I am curious to look at example of top level data structures (how the dbs and collections are organized) for different use cases, e.g. different types of apps. How dbs and collections and sub collections do different types of use cases typically have? How are they organized? Does anyone know of a resource like that?
PS. My guiding-thought re database structure is that the data-hierarchy you have in your mind should be reflected in the structure of the cluster to extent possible, but I was wondering if anyone else had any thoughts on this.
Hi @Rich_Guy, welcome!
The concept of a database in MongoDB is just a logical construct, which is similar to a namespace for a collection. The structure of collections however depends on your use case, i.e. whether you choose two have a single collection containing embedded documents, or two collections with related documents.
It’s less about the database structure, but more about the data model itself. An example case where you would consider a different data model for a cluster’s structure would be Aggregation $lookup: sharded collection restrictions.

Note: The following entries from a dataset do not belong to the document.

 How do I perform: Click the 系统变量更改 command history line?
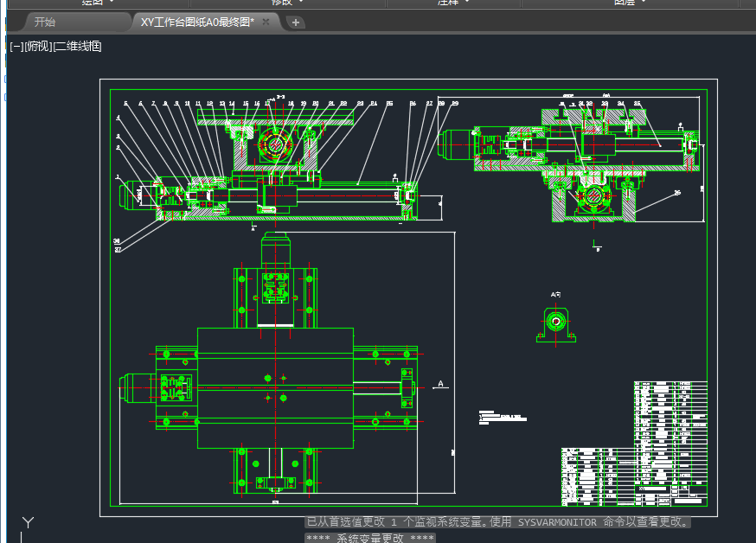tap(370, 538)
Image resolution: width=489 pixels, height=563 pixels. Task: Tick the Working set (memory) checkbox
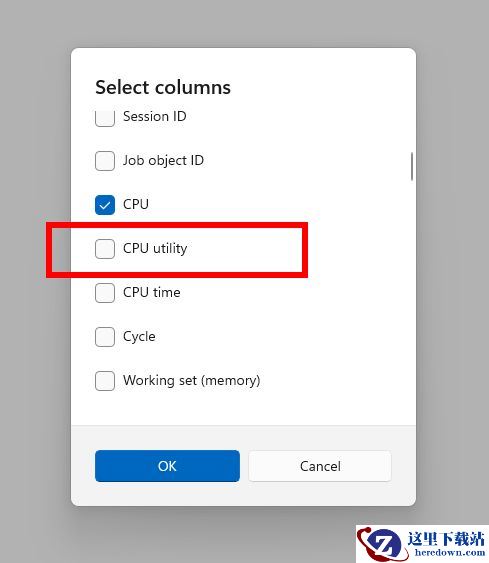(x=105, y=381)
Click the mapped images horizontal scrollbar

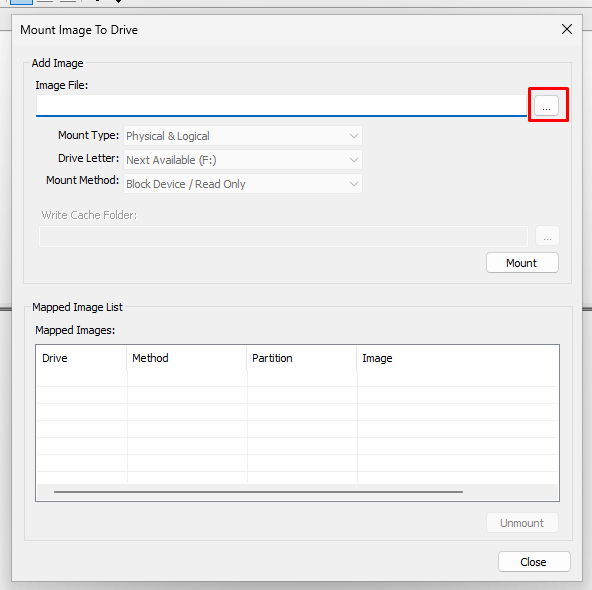(x=258, y=492)
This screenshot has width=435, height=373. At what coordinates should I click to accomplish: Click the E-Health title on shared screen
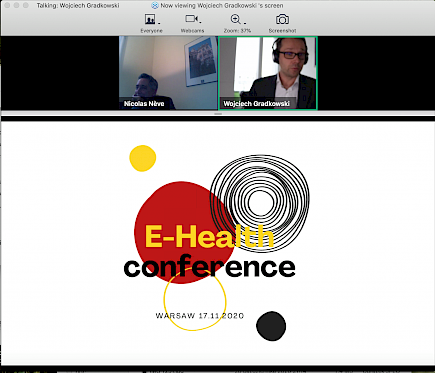click(x=209, y=236)
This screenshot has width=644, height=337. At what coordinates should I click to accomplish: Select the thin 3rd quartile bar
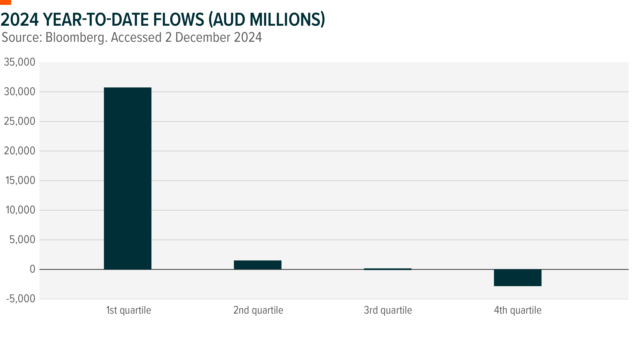[x=388, y=269]

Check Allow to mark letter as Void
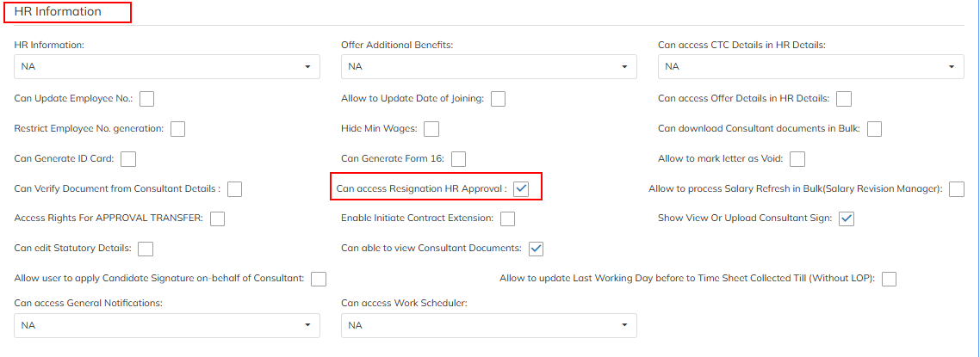(x=797, y=159)
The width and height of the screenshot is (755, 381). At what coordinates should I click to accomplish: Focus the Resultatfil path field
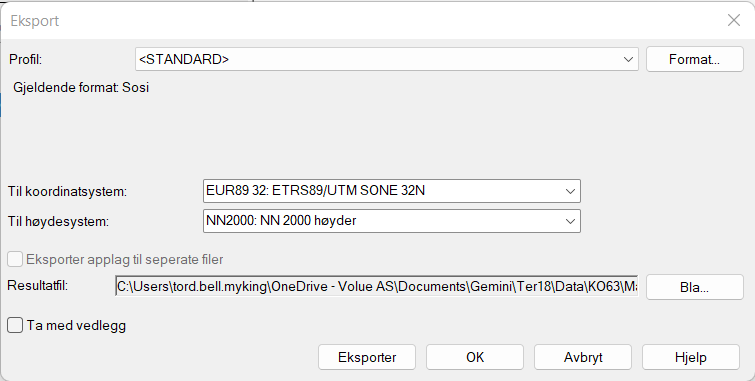pyautogui.click(x=377, y=287)
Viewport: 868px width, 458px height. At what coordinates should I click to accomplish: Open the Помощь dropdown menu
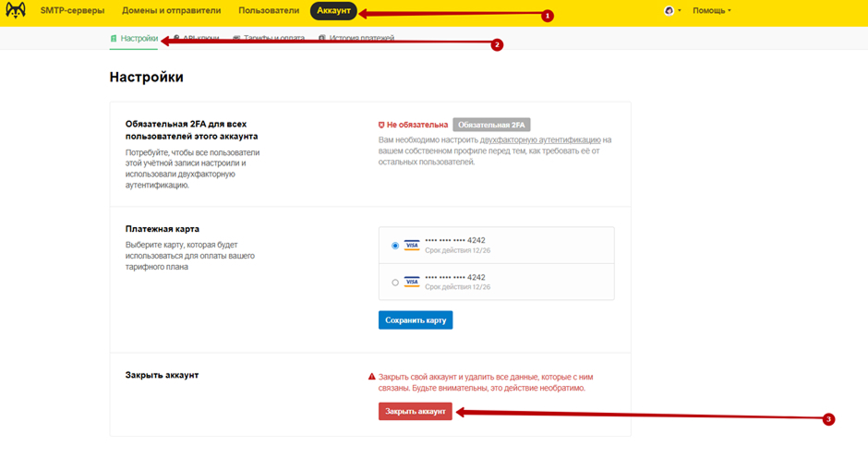point(711,11)
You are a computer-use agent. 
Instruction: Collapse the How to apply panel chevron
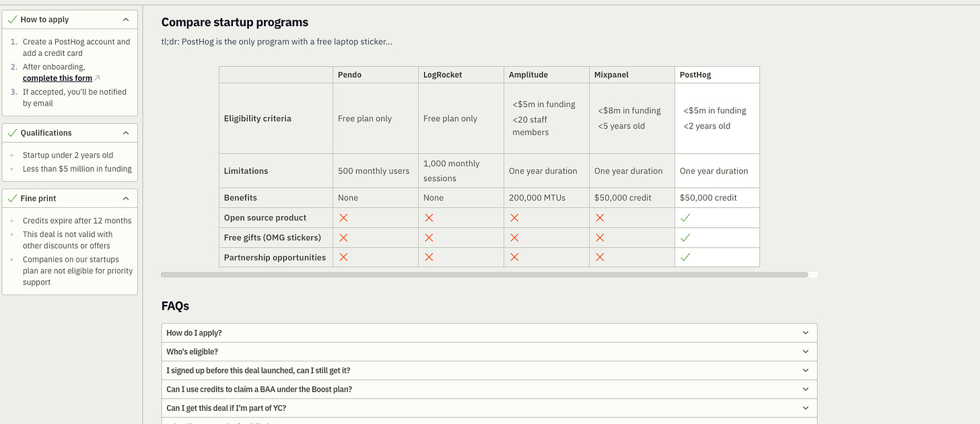pos(125,20)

Please review the following resources related to data modelling:
There’s also a free online course at MongoDB University, one that focuses on creating data models for MongoDB: M320: Data Modeling
Hi Rich. Thanks for the question.
I would add to what Wan said by noting that there are some anti-patterns with DB/collection usage for multi-tenant setups. I would avoid (for example) having a separate database for each customer, and then repeating the same collection names inside each database. As each collection, and each index require a separate file on the storage layer, you can get situations where there are 100’s of thousands of different files. Each fille requires a file handle in the OS, and these can add up to take a significant amount of memory which could otherwise be used for data caching.
I would instead recommend having shared collections for the entire SaaS with a customer-identifing field in the document schema, and have just one giant logical database with one collection for each entity type.
Hope this helps,
I was also planning a similar approach - one database per customer and the same collection names repeated for each customer, but you mention that it could get into a nightmare of files and OS handling (sic).

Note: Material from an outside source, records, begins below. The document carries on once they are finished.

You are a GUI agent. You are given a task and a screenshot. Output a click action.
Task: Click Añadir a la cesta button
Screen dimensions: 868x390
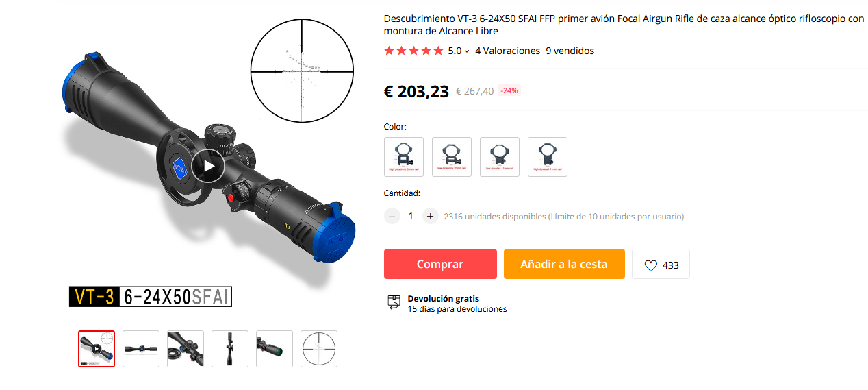tap(564, 264)
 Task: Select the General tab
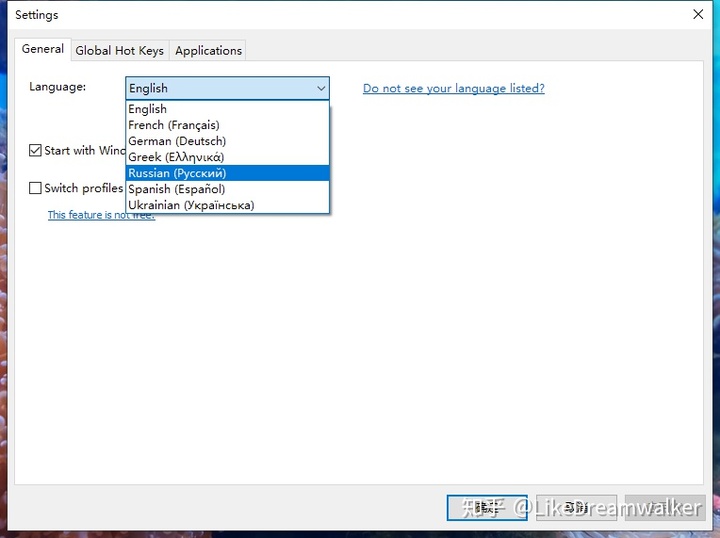click(43, 49)
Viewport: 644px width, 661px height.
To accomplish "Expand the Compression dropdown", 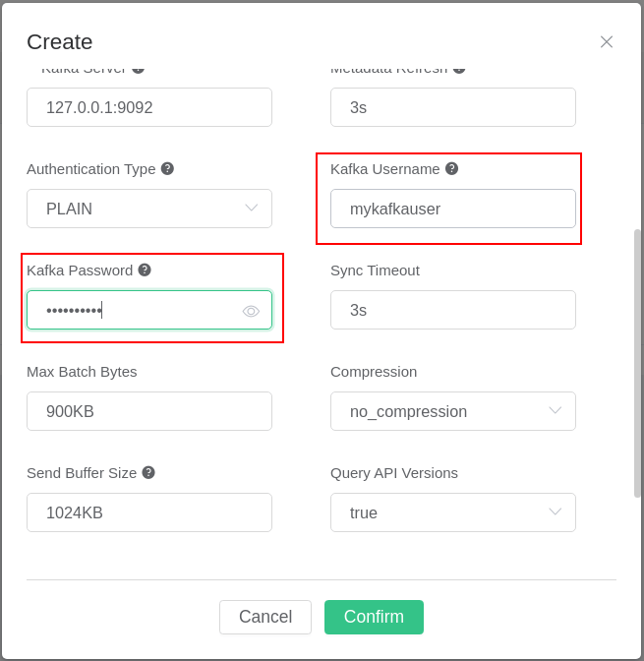I will pos(453,411).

but if I use the suggested alternative of a shared collection with customer-identifying field then there is a huge risk - one programming error, one data leakage, and its all over.
Besides separate databases seemed to have some advantages
- quick extraction of a customers data for a local copy / local replication
- change in collection structure / customisation for a customer
- moving customer database around between servers for manual load balancing
what alternative approach can you suggest instead of shared collection with customer-identifier particularly to nullify the risk of cross customer data leakage due to a programming oversight
I agree that there are certainly benefits to having a single deployment and one database per customer. You can mitigate the file handle issue somewhat by having a highly sharded cluster (say 100 shards) and have 200 customer databases homed on each shard, giving 20k databases. Since each database has a primary shard you can use movePrimary to distribute them as you wish. As long as you you keep all databases/collections unsharded this will scale well.
At the other extreme end, you could to launch one deployment per customer. On-prem this is difficult, but on Atlas you could programmatically launch a new M10 for each customer via the API. This reduces the risk of a “noisy neighbor”. If one of your customer’s is highly loaded they are not going to negatively impact the performance of other customers since their VMs are isolated.
while I understand this information, i also want to clarify on the requirements:
- OnPrem deployment will usually be for 1 customer so usually 1 or a couple of databases only are required on a local community server.
- large number of customers is for the Hosted service which could be the community server alongwith the application on a commercial virtual server or a cloud database server with a separate application server
hope that is more specific